[Collected data entries]
########

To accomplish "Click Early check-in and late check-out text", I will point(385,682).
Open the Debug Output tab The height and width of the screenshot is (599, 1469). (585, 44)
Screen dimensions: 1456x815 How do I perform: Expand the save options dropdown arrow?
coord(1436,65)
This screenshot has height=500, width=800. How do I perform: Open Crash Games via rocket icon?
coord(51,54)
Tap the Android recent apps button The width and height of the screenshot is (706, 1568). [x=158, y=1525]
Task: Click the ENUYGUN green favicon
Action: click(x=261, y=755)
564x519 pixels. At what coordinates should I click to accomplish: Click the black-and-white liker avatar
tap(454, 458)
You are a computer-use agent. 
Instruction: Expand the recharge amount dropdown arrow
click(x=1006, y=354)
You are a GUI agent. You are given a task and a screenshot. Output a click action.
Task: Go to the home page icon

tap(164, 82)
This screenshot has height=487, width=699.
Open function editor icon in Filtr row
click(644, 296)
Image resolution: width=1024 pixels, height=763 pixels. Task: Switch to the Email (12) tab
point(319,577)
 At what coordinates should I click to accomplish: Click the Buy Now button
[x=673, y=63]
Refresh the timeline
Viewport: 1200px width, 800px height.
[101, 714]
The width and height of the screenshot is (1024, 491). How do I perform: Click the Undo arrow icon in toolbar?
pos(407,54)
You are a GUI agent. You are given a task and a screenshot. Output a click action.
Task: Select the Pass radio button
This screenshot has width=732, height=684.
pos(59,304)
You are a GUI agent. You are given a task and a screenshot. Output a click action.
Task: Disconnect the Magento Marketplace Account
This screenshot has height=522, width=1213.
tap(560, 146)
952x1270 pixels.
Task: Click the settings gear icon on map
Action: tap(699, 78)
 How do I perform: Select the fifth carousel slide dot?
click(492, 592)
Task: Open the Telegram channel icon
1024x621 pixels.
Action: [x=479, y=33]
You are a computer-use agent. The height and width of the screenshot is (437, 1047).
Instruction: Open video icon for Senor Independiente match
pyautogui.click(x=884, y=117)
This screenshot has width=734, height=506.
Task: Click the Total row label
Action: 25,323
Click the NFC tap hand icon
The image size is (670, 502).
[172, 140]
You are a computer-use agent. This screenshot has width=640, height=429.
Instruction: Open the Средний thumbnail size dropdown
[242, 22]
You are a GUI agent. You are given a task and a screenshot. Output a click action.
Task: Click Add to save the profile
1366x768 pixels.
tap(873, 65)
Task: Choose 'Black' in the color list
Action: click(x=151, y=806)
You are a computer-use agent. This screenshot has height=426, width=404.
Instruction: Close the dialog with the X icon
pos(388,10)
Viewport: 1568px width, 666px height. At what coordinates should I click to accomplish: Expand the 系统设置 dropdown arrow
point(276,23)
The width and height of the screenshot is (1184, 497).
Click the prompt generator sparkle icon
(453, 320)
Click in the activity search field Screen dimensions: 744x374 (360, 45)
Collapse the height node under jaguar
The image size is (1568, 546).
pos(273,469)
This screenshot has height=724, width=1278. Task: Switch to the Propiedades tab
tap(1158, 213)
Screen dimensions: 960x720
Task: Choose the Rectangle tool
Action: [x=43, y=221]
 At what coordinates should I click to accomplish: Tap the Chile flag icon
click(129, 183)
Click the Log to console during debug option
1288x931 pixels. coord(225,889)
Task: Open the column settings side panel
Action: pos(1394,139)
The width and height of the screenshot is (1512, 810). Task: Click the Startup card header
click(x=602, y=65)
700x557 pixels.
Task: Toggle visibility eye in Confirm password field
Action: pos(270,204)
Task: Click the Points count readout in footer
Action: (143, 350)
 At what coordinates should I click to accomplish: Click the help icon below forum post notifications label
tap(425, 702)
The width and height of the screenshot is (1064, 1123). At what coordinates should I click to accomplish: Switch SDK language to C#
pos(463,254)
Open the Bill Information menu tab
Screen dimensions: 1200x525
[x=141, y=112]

########

▸ **Work order**:
With nothing omitted, set down all of the records again.

▸ **Response**:
To accomplish "Click Early check-in and late check-out text", I will point(385,682).
Open the Debug Output tab The height and width of the screenshot is (599, 1469). (585, 44)
Screen dimensions: 1456x815 How do I perform: Expand the save options dropdown arrow?
coord(1436,65)
This screenshot has height=500, width=800. How do I perform: Open Crash Games via rocket icon?
coord(51,54)
Tap the Android recent apps button The width and height of the screenshot is (706, 1568). [x=158, y=1525]
Task: Click the ENUYGUN green favicon
Action: click(x=261, y=755)
564x519 pixels. At what coordinates should I click to accomplish: Click the black-and-white liker avatar
tap(454, 458)
You are a computer-use agent. 
Instruction: Expand the recharge amount dropdown arrow
click(x=1006, y=354)
You are a GUI agent. You are given a task and a screenshot. Output a click action.
Task: Go to the home page icon

tap(164, 82)
This screenshot has height=487, width=699.
Open function editor icon in Filtr row
click(644, 296)
Image resolution: width=1024 pixels, height=763 pixels. Task: Switch to the Email (12) tab
point(319,577)
 At what coordinates should I click to accomplish: Click the Buy Now button
[x=673, y=63]
Refresh the timeline
Viewport: 1200px width, 800px height.
[101, 714]
The width and height of the screenshot is (1024, 491). How do I perform: Click the Undo arrow icon in toolbar?
pos(407,54)
You are a GUI agent. You are given a task and a screenshot. Output a click action.
Task: Select the Pass radio button
This screenshot has width=732, height=684.
pos(59,304)
You are a GUI agent. You are given a task and a screenshot. Output a click action.
Task: Disconnect the Magento Marketplace Account
This screenshot has height=522, width=1213.
tap(560, 146)
952x1270 pixels.
Task: Click the settings gear icon on map
Action: tap(699, 78)
 How do I perform: Select the fifth carousel slide dot?
click(492, 592)
Task: Open the Telegram channel icon
1024x621 pixels.
Action: [x=479, y=33]
You are a computer-use agent. The height and width of the screenshot is (437, 1047).
Instruction: Open video icon for Senor Independiente match
pyautogui.click(x=884, y=117)
This screenshot has width=734, height=506.
Task: Click the Total row label
Action: 25,323
Click the NFC tap hand icon
The image size is (670, 502).
[172, 140]
You are a computer-use agent. This screenshot has width=640, height=429.
Instruction: Open the Средний thumbnail size dropdown
[242, 22]
You are a GUI agent. You are given a task and a screenshot. Output a click action.
Task: Click Add to save the profile
1366x768 pixels.
tap(873, 65)
Task: Choose 'Black' in the color list
Action: click(x=151, y=806)
You are a computer-use agent. This screenshot has height=426, width=404.
Instruction: Close the dialog with the X icon
pos(388,10)
Viewport: 1568px width, 666px height. At what coordinates should I click to accomplish: Expand the 系统设置 dropdown arrow
point(276,23)
The width and height of the screenshot is (1184, 497).
Click the prompt generator sparkle icon
(453, 320)
Click in the activity search field Screen dimensions: 744x374 (360, 45)
Collapse the height node under jaguar
The image size is (1568, 546).
pos(273,469)
This screenshot has height=724, width=1278. Task: Switch to the Propiedades tab
tap(1158, 213)
Screen dimensions: 960x720
Task: Choose the Rectangle tool
Action: [x=43, y=221]
 At what coordinates should I click to accomplish: Tap the Chile flag icon
click(129, 183)
Click the Log to console during debug option
1288x931 pixels. coord(225,889)
Task: Open the column settings side panel
Action: pos(1394,139)
The width and height of the screenshot is (1512, 810). Task: Click the Startup card header
click(x=602, y=65)
700x557 pixels.
Task: Toggle visibility eye in Confirm password field
Action: pos(270,204)
Task: Click the Points count readout in footer
Action: (143, 350)
 At what coordinates should I click to accomplish: Click the help icon below forum post notifications label
tap(425, 702)
The width and height of the screenshot is (1064, 1123). At what coordinates should I click to accomplish: Switch SDK language to C#
pos(463,254)
Open the Bill Information menu tab
Screen dimensions: 1200x525
[x=141, y=112]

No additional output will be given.